Running a pipeline with the Kubernetes Orchestrator

Kubernetes is the clear winner of the “container wars”, and widely offered across public cloud providers.

ZenML offers a clean and simple way to run your pipelines on any Kubernetes cluster as Jobs.

Overview

Quite similar to the GCP Orchestrator, the Kubernetes Orchestrator will create a snapshot of your local environment on the Artifact Store and create a Job on your specified Kubernetes Cluster. The Job will be using a ZenML Docker Image, load the snapshot, connect to your Metadata Store and proceed to run your pipeline.

If not specified further, all steps of your pipeline will be run on your Kubernetes cluster. However, you can mix-and-match to add even more power to your pipelines. A common scenario would be Google Cloud: pipelines are using Kubernetes as the main orchestrator, and training steps rely on Google Cloud AI Platform.

Example: Kubernetes on GCP (GKE)

Prerequisites

Architecturally, all you need to make sure of is access from the Kubernetes cluster to both your metadata and artifact store. The example below will rely on a Google Cloud Storage Bucket as Artifact Store and Google Cloud SQL as Metadata store, both within the same Google Cloud Project.

If you’d like a quick pointer on how to set up Google Cloud for ZenML, simply head on over to the setup instructions of our Tutorial on Team Collaboration on Google Cloud.

Before we dive deeper, let’s establish some helpers for later:

  • Your Google Cloud Project ID:  export PROJECT_ID="your-projects-name"

  • Your Google Cloud region of choice:  export REGION="europe-west1"

  • Your Google Cloud SQL metadata instance name:  export INSTANCE_NAME="zenml-metadata"

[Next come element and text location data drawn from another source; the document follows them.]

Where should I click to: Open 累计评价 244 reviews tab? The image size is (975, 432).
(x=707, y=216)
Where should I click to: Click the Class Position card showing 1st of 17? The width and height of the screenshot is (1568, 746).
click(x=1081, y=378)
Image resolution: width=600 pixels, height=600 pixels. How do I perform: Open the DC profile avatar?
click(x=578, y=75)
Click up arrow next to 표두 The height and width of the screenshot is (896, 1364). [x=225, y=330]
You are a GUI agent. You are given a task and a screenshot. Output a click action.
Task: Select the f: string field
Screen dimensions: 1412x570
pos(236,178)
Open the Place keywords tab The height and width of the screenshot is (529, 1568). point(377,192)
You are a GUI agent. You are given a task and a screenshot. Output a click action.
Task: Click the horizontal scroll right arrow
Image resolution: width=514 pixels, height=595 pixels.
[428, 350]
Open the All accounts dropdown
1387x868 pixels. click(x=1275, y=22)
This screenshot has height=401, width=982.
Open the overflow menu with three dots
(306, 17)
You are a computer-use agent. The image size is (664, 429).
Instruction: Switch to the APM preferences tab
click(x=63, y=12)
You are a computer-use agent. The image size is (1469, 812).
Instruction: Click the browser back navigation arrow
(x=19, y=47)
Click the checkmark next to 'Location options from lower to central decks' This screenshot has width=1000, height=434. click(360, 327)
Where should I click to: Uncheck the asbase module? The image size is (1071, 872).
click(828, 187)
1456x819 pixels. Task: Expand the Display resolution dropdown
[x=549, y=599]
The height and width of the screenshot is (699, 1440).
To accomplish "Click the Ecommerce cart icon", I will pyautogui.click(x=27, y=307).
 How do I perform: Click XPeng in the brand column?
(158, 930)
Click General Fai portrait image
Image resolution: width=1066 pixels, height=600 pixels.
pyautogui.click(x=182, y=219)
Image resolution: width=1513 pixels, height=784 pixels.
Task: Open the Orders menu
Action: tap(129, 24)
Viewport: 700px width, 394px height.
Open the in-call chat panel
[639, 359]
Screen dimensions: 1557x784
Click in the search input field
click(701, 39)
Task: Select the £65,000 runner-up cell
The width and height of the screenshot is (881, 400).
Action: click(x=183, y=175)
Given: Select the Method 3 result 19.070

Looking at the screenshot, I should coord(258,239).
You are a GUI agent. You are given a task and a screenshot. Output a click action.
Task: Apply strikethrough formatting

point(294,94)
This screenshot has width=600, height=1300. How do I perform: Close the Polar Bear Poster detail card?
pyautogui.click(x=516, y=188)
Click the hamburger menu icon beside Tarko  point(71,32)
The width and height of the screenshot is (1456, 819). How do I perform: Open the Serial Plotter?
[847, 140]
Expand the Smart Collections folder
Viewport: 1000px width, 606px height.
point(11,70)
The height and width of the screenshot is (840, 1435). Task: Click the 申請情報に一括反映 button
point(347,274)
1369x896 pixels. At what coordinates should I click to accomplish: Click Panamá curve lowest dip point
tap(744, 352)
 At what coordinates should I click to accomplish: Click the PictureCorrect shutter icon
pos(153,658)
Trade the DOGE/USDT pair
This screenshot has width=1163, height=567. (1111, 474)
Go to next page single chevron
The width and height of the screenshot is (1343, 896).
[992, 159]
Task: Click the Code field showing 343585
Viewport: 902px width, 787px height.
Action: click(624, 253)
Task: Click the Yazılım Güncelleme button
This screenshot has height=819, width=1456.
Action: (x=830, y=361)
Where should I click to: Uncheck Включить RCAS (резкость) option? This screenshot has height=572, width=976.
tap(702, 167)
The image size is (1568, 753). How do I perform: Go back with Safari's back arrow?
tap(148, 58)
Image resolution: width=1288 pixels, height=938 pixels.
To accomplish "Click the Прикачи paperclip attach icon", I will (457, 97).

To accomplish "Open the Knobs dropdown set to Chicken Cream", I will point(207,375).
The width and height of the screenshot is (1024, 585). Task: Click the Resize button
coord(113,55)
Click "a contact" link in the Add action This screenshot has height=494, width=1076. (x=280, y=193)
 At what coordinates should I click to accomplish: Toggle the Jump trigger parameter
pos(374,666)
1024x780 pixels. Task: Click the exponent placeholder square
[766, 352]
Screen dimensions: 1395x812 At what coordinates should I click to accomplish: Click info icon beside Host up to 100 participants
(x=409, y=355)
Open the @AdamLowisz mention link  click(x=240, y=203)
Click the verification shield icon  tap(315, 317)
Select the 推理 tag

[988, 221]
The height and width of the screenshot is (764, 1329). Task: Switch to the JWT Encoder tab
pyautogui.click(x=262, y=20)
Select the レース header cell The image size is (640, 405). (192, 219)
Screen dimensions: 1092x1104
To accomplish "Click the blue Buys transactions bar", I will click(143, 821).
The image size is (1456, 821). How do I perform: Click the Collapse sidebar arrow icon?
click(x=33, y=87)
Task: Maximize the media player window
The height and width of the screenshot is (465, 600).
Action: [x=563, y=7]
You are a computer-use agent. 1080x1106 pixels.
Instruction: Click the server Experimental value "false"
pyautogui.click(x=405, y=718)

  • Your Google Cloud Storage artifact store bucket name:  export BUCKET_NAME="gs://zenml-metadata-$(date +%s)"

  • Your Google Cloud Kubernetes Cluster name:  export CLUSTER_NAME=zenml

  • Your Google Cloud Service Account name:  export SERVICE_ACCOUNT_ID=zenml

The cluster

Additionally, you’ll require a Kubernetes cluster. It’s permissions should be scoped so that it has access to other services within Google Cloud. An example cluster, with a broad range of permissions and some additional, helpful configuration, can be spun up like so:

gcloud container clusters create  ${CLUSTER_NAME}\
    --enable-intra-node-visibility \     
    --enable-ip-alias \
    --enable-stackdriver-kubernetes \
    --region=${REGION} \
    --scopes=bigquery,cloud-platform,cloud-source-repos,cloud-source-repos-ro,compute-ro,compute-rw,datastore,default,gke-default,logging-write,monitoring,monitoring-write,pubsub,service-control,service-management,sql-admin,storage-full,storage-ro,storage-rw,taskqueue,trace,userinfo-email \
    --addons=HttpLoadBalancing,HorizontalPodAutoscaling \
    --enable-network-egress-metering \
    --enable-resource-consumption-metering \
    --resource-usage-bigquery-dataset=usage_metering_dataset \
    --enable-tpu \
    --enable-network-policy \
    --enable-autoscaling \
    --max-nodes 100

Having that out of the way, you can conveniently use gcloud to create the necessary configurations on your local machine:

gcloud container clusters get-credentials ${CLUSTER_NAME} --region ${REGION}

Metadata Store connection

Another important aspect of successful pipelines on Kubernetes, as already pointed out, is a functioning connection to your Metadata Store. If you stuck to our Guide so far, you have created a Google Cloud SQL MySQL instance. This example will be using Google’s “Cloud SQL Proxy”, a pre-built Docker image exactly for a purpose like this one.

Service account

A service account is advised, to facilitate the connection of the Cloud SQL Proxy to the Metadata Store. Kubernetes has a great concept for this, called Secrets. The steps are simple:

  1. Create a service account:

gcloud iam service-accounts create ${SERVICE_ACCOUNT_ID} \
    --description="ZenML Cloud SQL Proxy Service Account" \
    --display-name="ZenML Cloud SQL Proxy"
  1. Assign the correct permissions (in our case, Cloud SQL Admin (roles/cloudsql.admin)):

gcloud projects add-iam-policy-binding ${PROJECT_ID} \
    --member="serviceAccount:${SERVICE_ACCOUNT_ID}@${PROJECT_ID}.iam.gserviceaccount.com" \
    --role="roles/cloudsql.admin"
  1. Creating a key file for this new service account:

gcloud iam service-accounts keys create key.json \
  --iam-account ${SERVICE_ACCOUNT_ID}@{PROJECT_ID}.iam.gserviceaccount.com
  1. Create a Kubernetes Secret for this Service account:

kubectl create secret generic zenml-cloudsql-key --from-file=key.json=key.json

The Kubernetes Cloud SQL Proxy service

Having the secret handled, you’ll want to create a so called Service in Kubernetes. This Service is using the aforementioned Google Cloud SQL Proxy to funnel all connections of your ZenML pipeline to your Metadata Store. For convenience, here’s a partially finished YAML you can use to create this Service.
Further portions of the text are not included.